Protecting Water as a Natural Capital: Product Versus Process.





For centuries, our laws, policies, and institutions have treated water primarily as a “product”— measurable good or service to be allocated, traded, and delivered, counted in cubic meters and managed through permits, pipes, and price signals. 

Far less attention has been paid to the “processes” that generate that good: the integrity of the hydrological cycle and the natural capital—soils, wetlands, rivers, aquifers, glaciers, snowpacks, forests, vegetation, oceans, and climate—that produce, capture, store, filter, and redistribute water in time and space. When these “water-producing” systems are drained, polluted, compacted, deforested, warmed, melted, or disrupted, societies may still be able to move some remaining water around, but the underlying capacity of the landscape to produce reliable, good-quality water is eroded. 

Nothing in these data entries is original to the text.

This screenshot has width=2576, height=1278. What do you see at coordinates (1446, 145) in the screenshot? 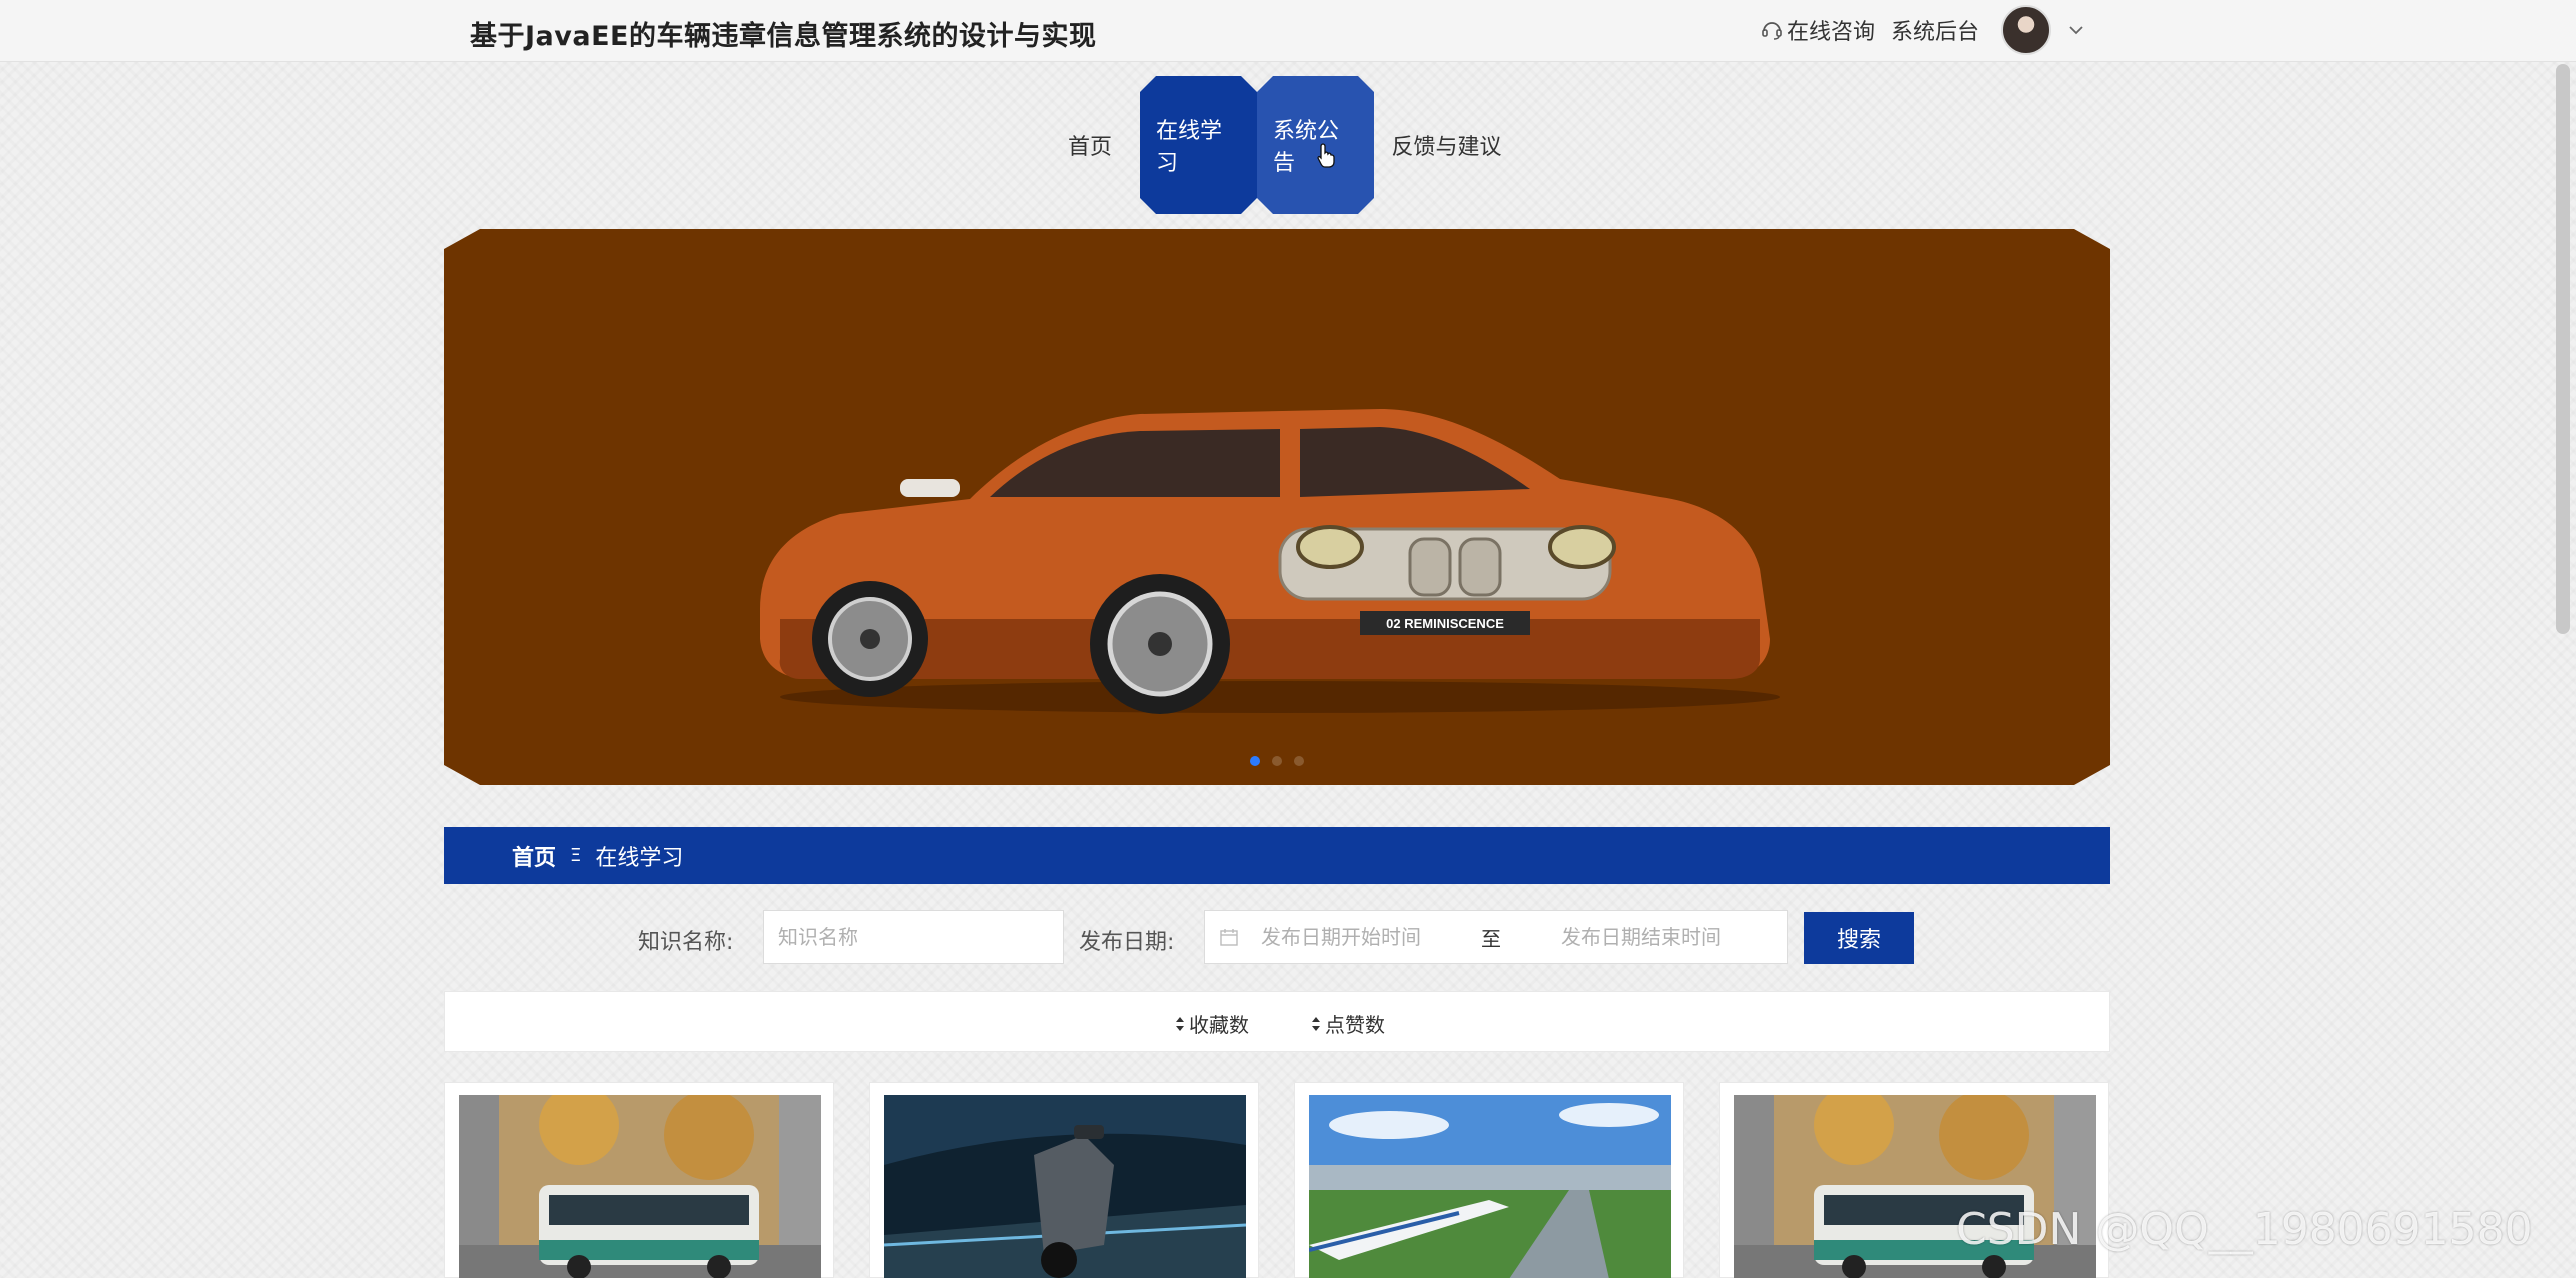
I see `nav-feedback: 反馈与建议` at bounding box center [1446, 145].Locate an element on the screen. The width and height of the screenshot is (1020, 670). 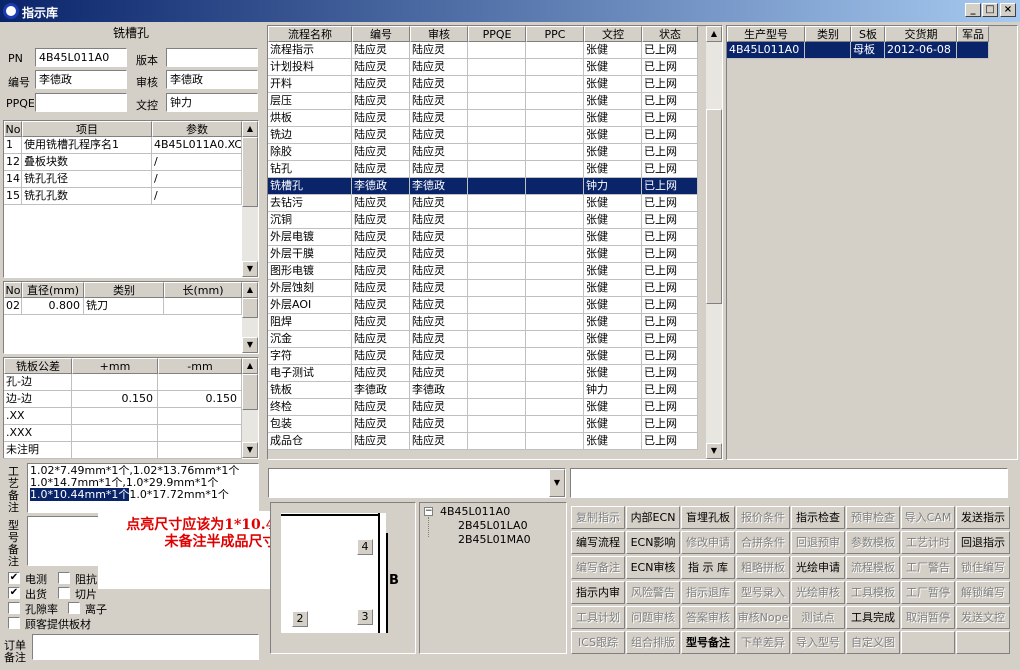
action-button: 组合排版 is located at coordinates (653, 642).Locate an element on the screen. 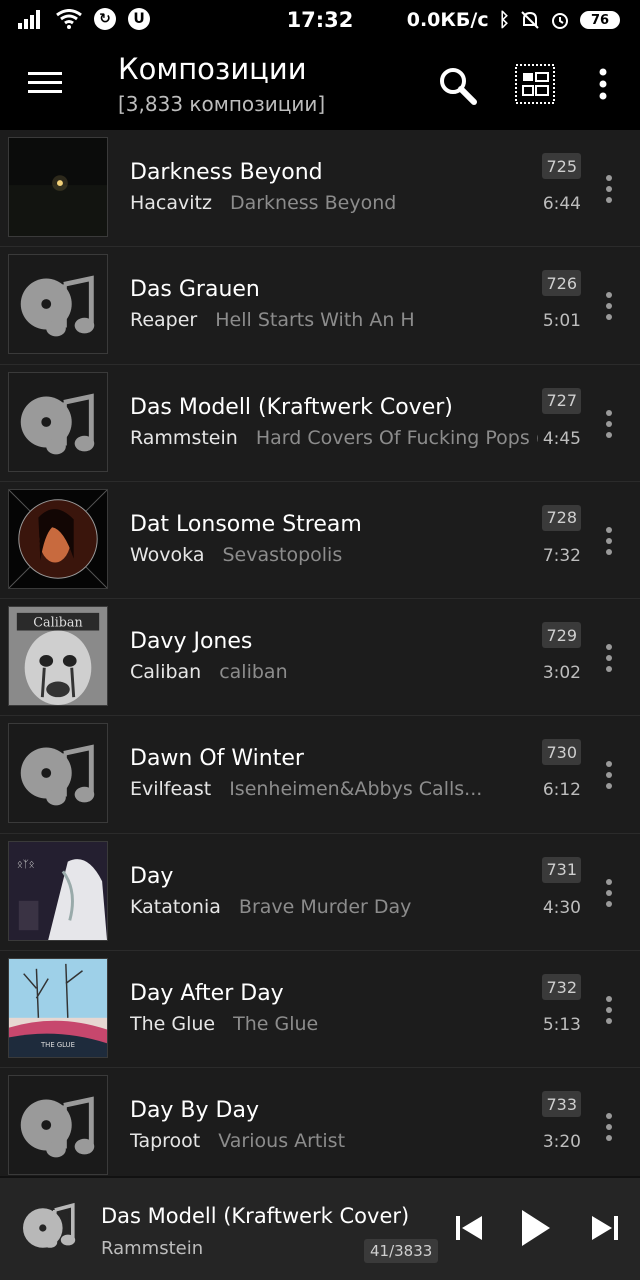 This screenshot has width=640, height=1280. track-number: 733 is located at coordinates (562, 1104).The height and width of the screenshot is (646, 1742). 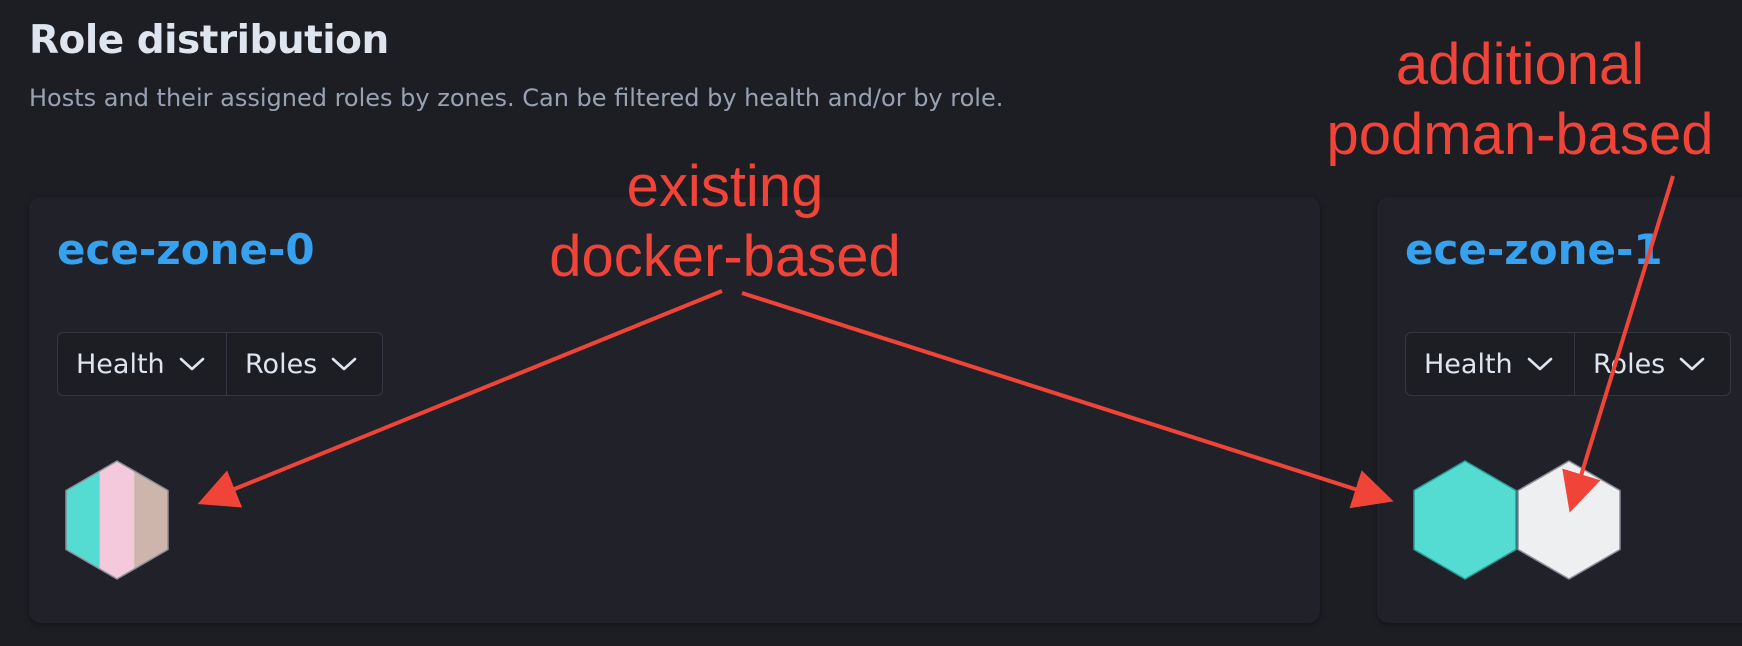 What do you see at coordinates (1520, 100) in the screenshot?
I see `annotation-additional: additional podman-based` at bounding box center [1520, 100].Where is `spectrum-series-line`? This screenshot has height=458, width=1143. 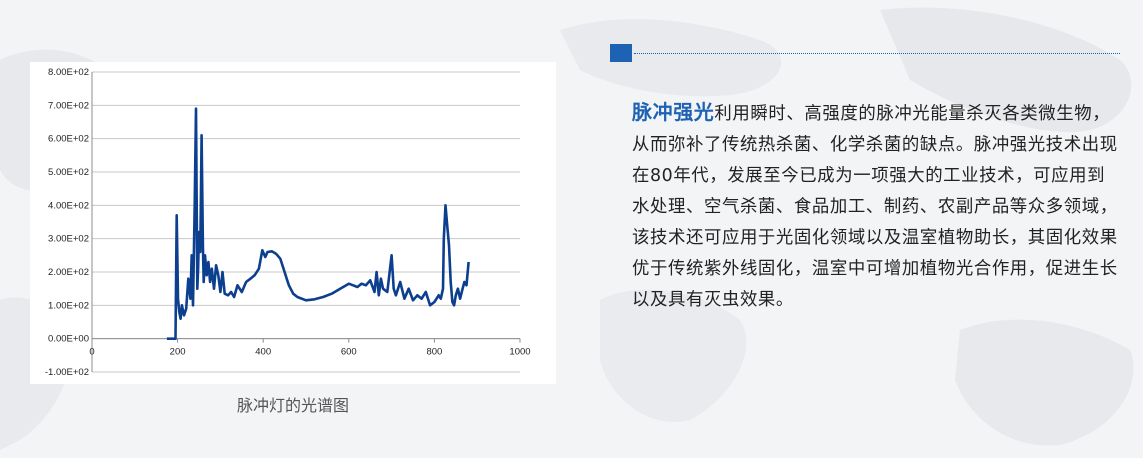 spectrum-series-line is located at coordinates (318, 224). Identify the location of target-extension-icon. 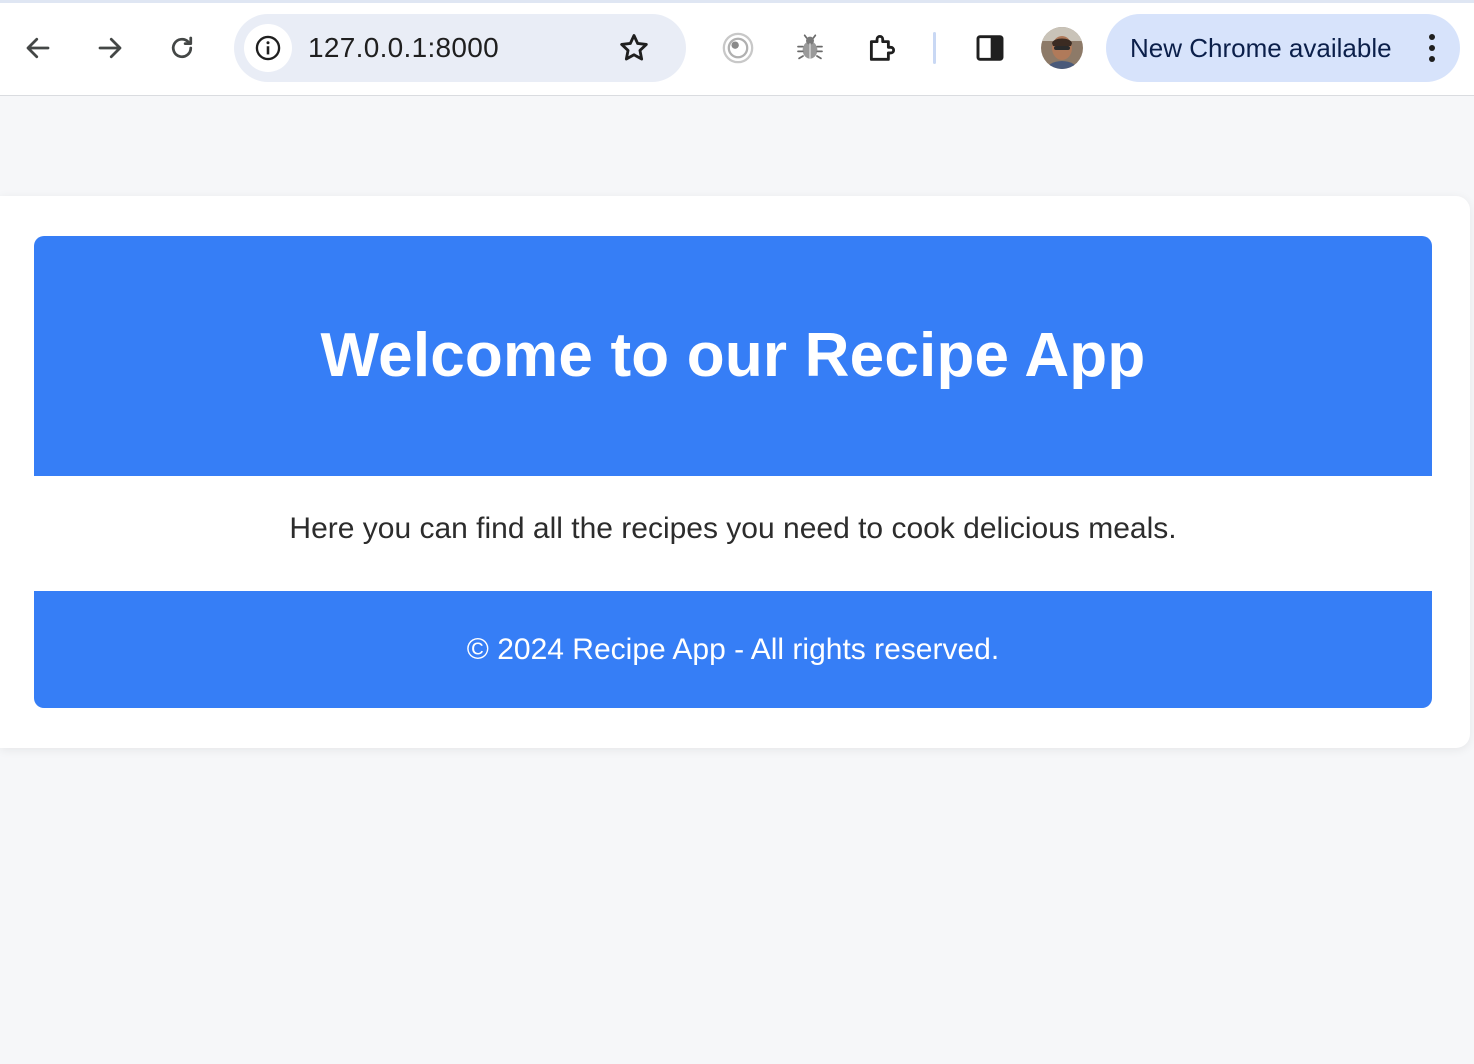
(738, 48).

Efforts to protect a product are ineffective when the processes that produce it are unchecked and allowed to be disrupted.Water bankruptcy makes this invisible dependence explicit. It reminds us that what is at stake is not only the volume of water available today, but also the resilience of the processes that will generate tomorrow’s water. Governing water in the Anthropocene, therefore, requires treating both water itself (product) and the hydrological cycle and natural capital that produce it (process) as interconnected commons —assets that must be protected and restored collectively if any allocation, pricing, or efficiency reform is to remain meaningful over time.